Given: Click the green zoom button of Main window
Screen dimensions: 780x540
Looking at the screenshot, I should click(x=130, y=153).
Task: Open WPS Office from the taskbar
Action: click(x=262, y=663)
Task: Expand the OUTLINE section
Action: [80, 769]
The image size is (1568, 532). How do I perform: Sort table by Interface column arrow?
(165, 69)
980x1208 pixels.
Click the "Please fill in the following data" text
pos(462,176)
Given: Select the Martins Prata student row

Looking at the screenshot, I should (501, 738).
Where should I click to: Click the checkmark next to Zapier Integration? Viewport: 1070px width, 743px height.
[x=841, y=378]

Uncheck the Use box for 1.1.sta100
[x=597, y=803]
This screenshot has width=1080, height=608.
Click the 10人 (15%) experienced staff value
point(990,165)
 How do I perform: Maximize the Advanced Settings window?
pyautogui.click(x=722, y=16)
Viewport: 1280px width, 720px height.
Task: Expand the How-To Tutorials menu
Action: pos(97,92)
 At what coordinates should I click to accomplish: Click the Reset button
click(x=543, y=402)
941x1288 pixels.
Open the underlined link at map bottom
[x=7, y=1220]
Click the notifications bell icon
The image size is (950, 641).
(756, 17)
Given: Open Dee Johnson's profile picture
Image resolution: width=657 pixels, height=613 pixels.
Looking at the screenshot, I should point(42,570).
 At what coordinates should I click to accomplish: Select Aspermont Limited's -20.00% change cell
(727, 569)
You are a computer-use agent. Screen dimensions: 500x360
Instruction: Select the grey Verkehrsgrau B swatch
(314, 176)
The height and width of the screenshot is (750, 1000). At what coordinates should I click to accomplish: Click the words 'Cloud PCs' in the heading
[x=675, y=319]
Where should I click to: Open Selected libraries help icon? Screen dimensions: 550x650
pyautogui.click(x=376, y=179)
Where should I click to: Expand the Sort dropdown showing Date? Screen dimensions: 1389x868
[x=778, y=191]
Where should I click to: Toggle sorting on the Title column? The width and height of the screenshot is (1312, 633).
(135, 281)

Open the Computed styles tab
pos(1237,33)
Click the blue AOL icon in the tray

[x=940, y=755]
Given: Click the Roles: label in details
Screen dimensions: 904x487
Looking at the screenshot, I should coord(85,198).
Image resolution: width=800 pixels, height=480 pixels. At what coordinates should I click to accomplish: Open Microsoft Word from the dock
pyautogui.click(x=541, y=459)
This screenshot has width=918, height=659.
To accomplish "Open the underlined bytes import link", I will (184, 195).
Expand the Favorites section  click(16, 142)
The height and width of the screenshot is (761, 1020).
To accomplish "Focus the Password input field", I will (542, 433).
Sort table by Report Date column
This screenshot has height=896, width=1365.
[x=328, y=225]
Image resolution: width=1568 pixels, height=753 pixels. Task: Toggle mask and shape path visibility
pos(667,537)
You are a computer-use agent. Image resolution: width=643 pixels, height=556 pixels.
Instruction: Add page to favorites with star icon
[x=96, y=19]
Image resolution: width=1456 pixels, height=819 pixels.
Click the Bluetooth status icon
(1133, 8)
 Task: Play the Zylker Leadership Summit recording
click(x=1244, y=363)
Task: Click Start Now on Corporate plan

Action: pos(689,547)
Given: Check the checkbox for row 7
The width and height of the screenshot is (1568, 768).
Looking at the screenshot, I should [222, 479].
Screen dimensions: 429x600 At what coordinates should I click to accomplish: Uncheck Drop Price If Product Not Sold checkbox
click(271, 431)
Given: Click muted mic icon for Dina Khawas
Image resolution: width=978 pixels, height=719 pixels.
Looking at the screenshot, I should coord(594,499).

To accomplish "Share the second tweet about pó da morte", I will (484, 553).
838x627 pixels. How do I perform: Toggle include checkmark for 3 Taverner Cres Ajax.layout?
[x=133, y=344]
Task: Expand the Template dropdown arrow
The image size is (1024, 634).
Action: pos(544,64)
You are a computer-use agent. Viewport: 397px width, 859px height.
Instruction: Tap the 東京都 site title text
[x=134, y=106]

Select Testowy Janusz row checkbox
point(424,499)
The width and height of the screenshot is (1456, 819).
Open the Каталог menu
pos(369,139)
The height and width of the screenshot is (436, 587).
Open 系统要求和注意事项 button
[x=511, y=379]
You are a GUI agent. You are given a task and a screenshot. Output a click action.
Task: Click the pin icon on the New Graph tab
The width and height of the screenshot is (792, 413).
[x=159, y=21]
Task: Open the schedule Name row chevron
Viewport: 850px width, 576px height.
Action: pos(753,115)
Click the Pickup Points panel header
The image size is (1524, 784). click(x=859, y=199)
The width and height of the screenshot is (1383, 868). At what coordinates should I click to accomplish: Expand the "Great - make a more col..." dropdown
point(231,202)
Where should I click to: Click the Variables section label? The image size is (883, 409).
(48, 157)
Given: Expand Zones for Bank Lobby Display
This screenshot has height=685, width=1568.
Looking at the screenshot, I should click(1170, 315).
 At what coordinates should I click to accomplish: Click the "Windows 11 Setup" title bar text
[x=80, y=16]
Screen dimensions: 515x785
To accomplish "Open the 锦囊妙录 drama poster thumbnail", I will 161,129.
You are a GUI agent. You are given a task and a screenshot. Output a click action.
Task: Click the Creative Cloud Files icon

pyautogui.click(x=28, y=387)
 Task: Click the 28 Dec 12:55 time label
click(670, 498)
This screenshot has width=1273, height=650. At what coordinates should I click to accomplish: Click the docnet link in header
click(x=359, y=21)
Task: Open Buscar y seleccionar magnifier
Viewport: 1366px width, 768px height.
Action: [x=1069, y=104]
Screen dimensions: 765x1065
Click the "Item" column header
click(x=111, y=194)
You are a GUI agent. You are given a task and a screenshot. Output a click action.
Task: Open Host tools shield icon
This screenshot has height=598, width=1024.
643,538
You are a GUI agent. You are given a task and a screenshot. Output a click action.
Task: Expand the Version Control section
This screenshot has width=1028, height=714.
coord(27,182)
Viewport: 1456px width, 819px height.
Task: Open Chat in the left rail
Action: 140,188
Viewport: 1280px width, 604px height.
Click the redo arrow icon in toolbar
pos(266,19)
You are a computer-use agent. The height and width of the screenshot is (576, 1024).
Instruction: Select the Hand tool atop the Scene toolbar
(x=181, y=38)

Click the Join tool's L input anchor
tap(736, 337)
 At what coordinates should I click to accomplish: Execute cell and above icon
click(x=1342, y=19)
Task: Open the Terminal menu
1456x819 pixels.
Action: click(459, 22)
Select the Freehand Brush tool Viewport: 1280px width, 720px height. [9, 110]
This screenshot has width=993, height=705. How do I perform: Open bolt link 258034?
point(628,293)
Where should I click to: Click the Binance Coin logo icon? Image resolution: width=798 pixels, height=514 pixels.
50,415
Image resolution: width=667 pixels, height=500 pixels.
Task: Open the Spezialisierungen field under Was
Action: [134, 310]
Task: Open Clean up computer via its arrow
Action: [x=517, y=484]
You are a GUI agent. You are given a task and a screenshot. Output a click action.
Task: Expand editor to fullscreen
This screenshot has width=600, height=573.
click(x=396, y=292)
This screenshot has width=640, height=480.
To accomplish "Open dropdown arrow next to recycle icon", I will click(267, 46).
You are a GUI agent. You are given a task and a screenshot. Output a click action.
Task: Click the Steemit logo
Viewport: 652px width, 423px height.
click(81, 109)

------------------------------------

EXERCISE BRIEF: Gather each line of the records above that contains the string "dropdown".

RESPONSE TO THE EXERCISE:
Where should I click to: Expand the Sort dropdown showing Date? Screen dimensions: 1389x868
Task: Expand the Template dropdown arrow
The width and height of the screenshot is (1383, 868). At what coordinates should I click to accomplish: Expand the "Great - make a more col..." dropdown
To accomplish "Open dropdown arrow next to recycle icon", I will click(267, 46).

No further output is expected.